## Task brief
Would you restate, word for word, only the lines starting at the one with "Check the UdpNmStayInPbsEnabled checkbox" and ending with the final line of the entries below? Pictures stay out.

Collected data

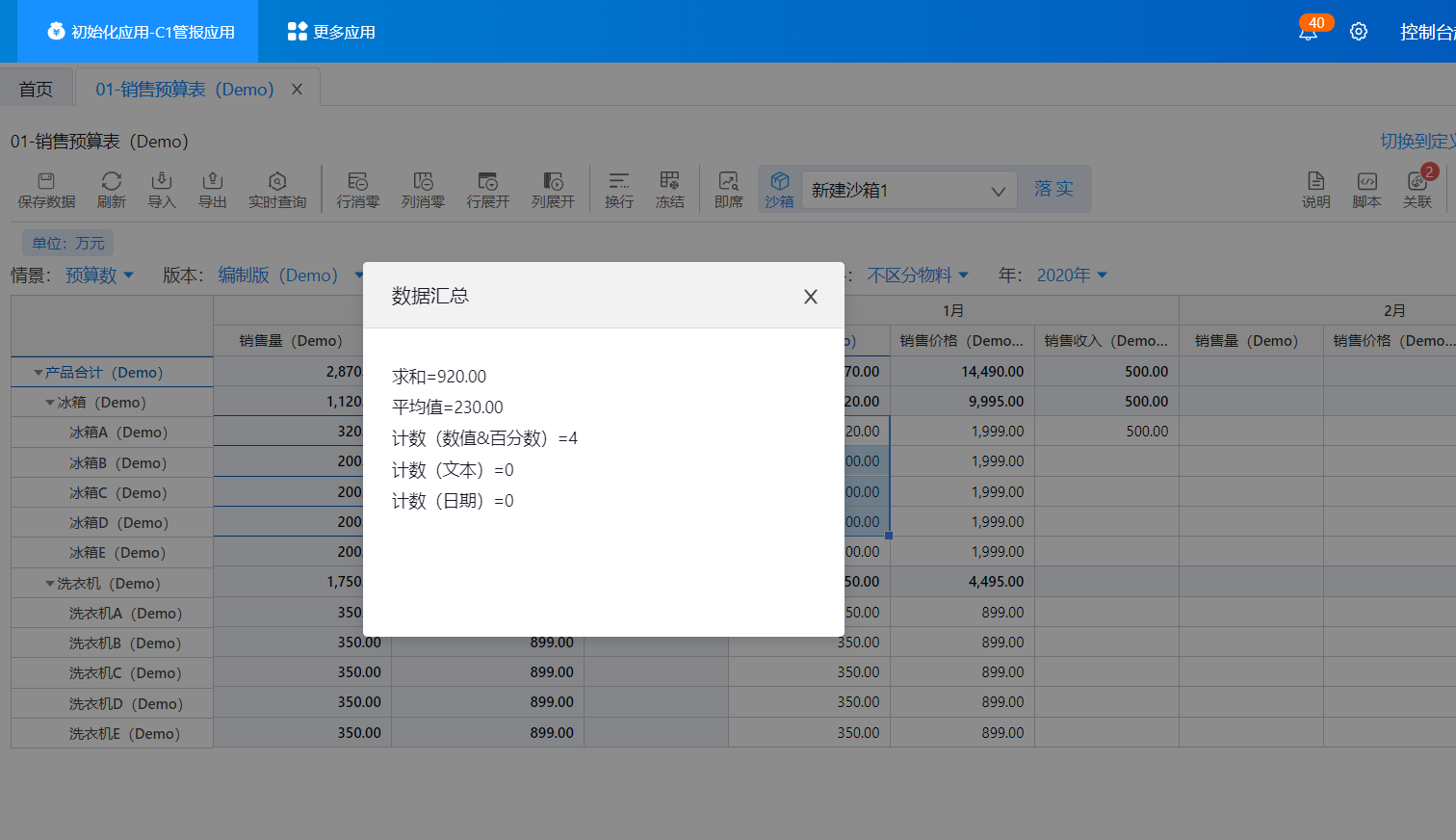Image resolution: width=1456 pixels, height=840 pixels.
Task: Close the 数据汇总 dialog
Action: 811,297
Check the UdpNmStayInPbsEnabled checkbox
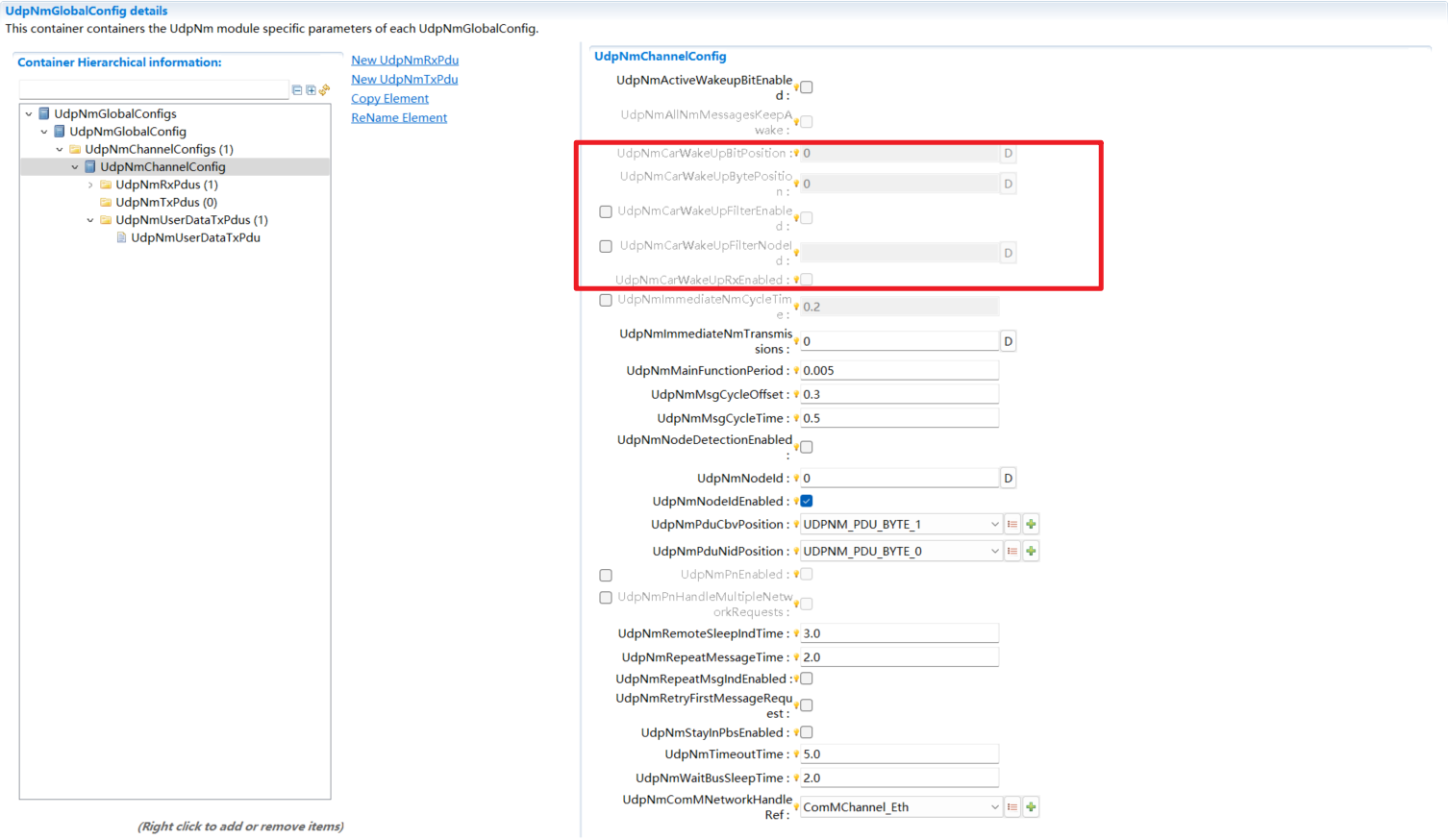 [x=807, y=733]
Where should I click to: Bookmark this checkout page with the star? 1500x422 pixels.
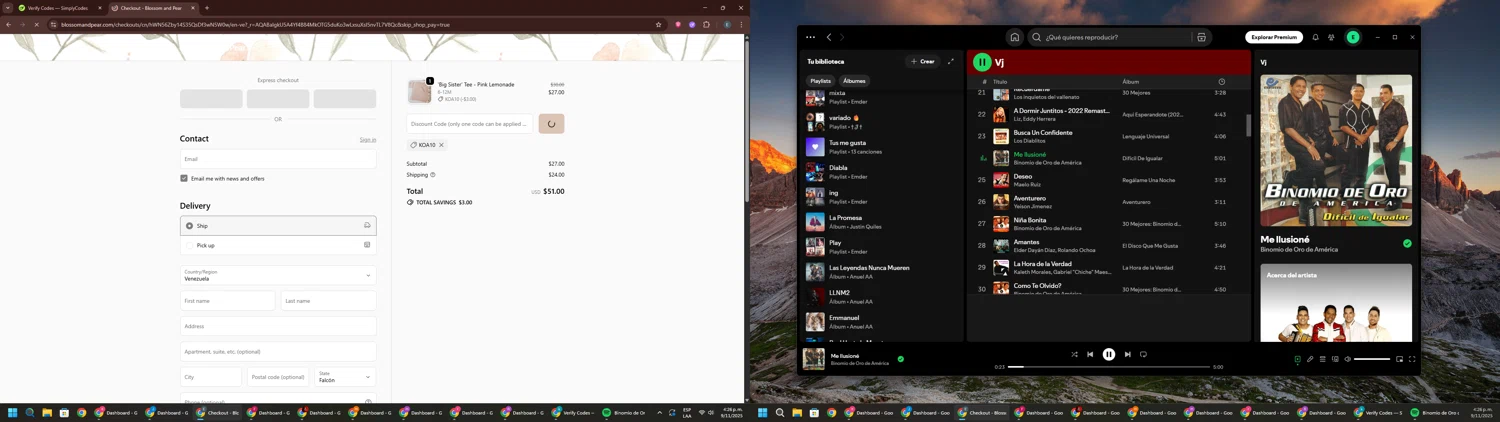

## Answer
Check the UdpNmStayInPbsEnabled checkbox
 [x=807, y=733]
Where should I click to: Bookmark this checkout page with the star? 1500x422 pixels.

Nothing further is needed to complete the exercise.